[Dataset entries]
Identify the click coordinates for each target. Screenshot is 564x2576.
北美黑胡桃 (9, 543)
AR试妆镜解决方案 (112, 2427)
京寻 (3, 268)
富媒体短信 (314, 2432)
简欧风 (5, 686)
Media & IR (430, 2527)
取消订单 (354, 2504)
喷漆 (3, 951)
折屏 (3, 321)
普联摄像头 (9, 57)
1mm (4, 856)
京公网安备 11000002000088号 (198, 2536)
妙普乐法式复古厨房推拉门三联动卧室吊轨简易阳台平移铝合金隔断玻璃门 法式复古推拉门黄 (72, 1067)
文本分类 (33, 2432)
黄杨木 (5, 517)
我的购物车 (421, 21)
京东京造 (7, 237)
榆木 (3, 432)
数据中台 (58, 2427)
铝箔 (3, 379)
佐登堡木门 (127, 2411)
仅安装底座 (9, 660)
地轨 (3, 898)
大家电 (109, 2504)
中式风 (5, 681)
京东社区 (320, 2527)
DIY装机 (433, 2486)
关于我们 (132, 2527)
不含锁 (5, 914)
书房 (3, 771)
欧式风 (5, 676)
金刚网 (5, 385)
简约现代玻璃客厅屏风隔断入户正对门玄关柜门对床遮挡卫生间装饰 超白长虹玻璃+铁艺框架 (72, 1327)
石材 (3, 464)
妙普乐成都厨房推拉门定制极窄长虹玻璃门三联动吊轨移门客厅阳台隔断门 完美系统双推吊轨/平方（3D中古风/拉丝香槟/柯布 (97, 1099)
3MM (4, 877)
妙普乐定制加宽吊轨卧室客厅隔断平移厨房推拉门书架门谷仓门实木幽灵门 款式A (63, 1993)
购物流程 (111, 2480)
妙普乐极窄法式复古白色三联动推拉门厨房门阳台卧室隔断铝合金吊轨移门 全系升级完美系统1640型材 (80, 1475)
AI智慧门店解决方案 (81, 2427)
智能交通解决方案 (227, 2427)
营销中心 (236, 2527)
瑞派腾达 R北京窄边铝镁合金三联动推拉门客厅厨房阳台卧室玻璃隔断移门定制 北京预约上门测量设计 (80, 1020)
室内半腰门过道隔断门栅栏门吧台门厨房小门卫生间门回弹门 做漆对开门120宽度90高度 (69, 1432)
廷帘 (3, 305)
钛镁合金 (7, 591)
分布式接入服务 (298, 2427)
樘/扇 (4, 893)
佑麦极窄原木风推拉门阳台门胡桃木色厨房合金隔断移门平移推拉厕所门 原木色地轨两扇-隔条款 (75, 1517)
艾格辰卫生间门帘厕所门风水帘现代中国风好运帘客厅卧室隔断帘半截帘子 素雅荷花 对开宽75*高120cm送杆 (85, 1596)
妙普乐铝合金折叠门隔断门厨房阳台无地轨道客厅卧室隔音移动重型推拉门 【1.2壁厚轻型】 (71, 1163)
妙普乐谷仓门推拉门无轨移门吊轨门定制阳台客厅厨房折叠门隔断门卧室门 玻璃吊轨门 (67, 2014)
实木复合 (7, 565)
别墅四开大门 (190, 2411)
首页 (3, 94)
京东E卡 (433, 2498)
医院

__GOAL OF THE EXERCISE__
Repeat the entries above exactly, leaving nothing out.

__WRITTEN SOLUTION__
Identify the click coordinates for each target. Screenshot is 564x2576.
北美黑胡桃 (9, 543)
AR试妆镜解决方案 (112, 2427)
京寻 (3, 268)
富媒体短信 (314, 2432)
简欧风 (5, 686)
Media & IR (430, 2527)
取消订单 (354, 2504)
喷漆 (3, 951)
折屏 (3, 321)
普联摄像头 (9, 57)
1mm (4, 856)
京公网安备 11000002000088号 (198, 2536)
妙普乐法式复古厨房推拉门三联动卧室吊轨简易阳台平移铝合金隔断玻璃门 法式复古推拉门黄 (72, 1067)
文本分类 (33, 2432)
黄杨木 (5, 517)
我的购物车 (421, 21)
京东京造 (7, 237)
榆木 (3, 432)
数据中台 (58, 2427)
铝箔 (3, 379)
佐登堡木门 (127, 2411)
仅安装底座 (9, 660)
地轨 (3, 898)
大家电 (109, 2504)
中式风 (5, 681)
京东社区 (320, 2527)
DIY装机 (433, 2486)
关于我们 (132, 2527)
不含锁 (5, 914)
书房 (3, 771)
欧式风 (5, 676)
金刚网 (5, 385)
简约现代玻璃客厅屏风隔断入户正对门玄关柜门对床遮挡卫生间装饰 超白长虹玻璃+铁艺框架 (72, 1327)
石材 (3, 464)
妙普乐成都厨房推拉门定制极窄长虹玻璃门三联动吊轨移门客厅阳台隔断门 完美系统双推吊轨/平方（3D中古风/拉丝香槟/柯布 (97, 1099)
3MM (4, 877)
妙普乐定制加宽吊轨卧室客厅隔断平移厨房推拉门书架门谷仓门实木幽灵门 款式A (63, 1993)
购物流程 (111, 2480)
妙普乐极窄法式复古白色三联动推拉门厨房门阳台卧室隔断铝合金吊轨移门 全系升级完美系统1640型材 (80, 1475)
AI智慧门店解决方案 (81, 2427)
智能交通解决方案 (227, 2427)
营销中心 (236, 2527)
瑞派腾达 R北京窄边铝镁合金三联动推拉门客厅厨房阳台卧室玻璃隔断移门定制 北京预约上门测量设计 (80, 1020)
室内半腰门过道隔断门栅栏门吧台门厨房小门卫生间门回弹门 做漆对开门120宽度90高度 (69, 1432)
廷帘 (3, 305)
钛镁合金 (7, 591)
分布式接入服务 (298, 2427)
樘/扇 (4, 893)
佑麦极窄原木风推拉门阳台门胡桃木色厨房合金隔断移门平移推拉厕所门 原木色地轨两扇-隔条款 (75, 1517)
艾格辰卫生间门帘厕所门风水帘现代中国风好运帘客厅卧室隔断帘半截帘子 素雅荷花 对开宽75*高120cm送杆 (85, 1596)
妙普乐铝合金折叠门隔断门厨房阳台无地轨道客厅卧室隔音移动重型推拉门 【1.2壁厚轻型】 (71, 1163)
妙普乐谷仓门推拉门无轨移门吊轨门定制阳台客厅厨房折叠门隔断门卧室门 玻璃吊轨门 (67, 2014)
实木复合 (7, 565)
别墅四开大门 (190, 2411)
首页 (3, 94)
京东E卡 (433, 2498)
医院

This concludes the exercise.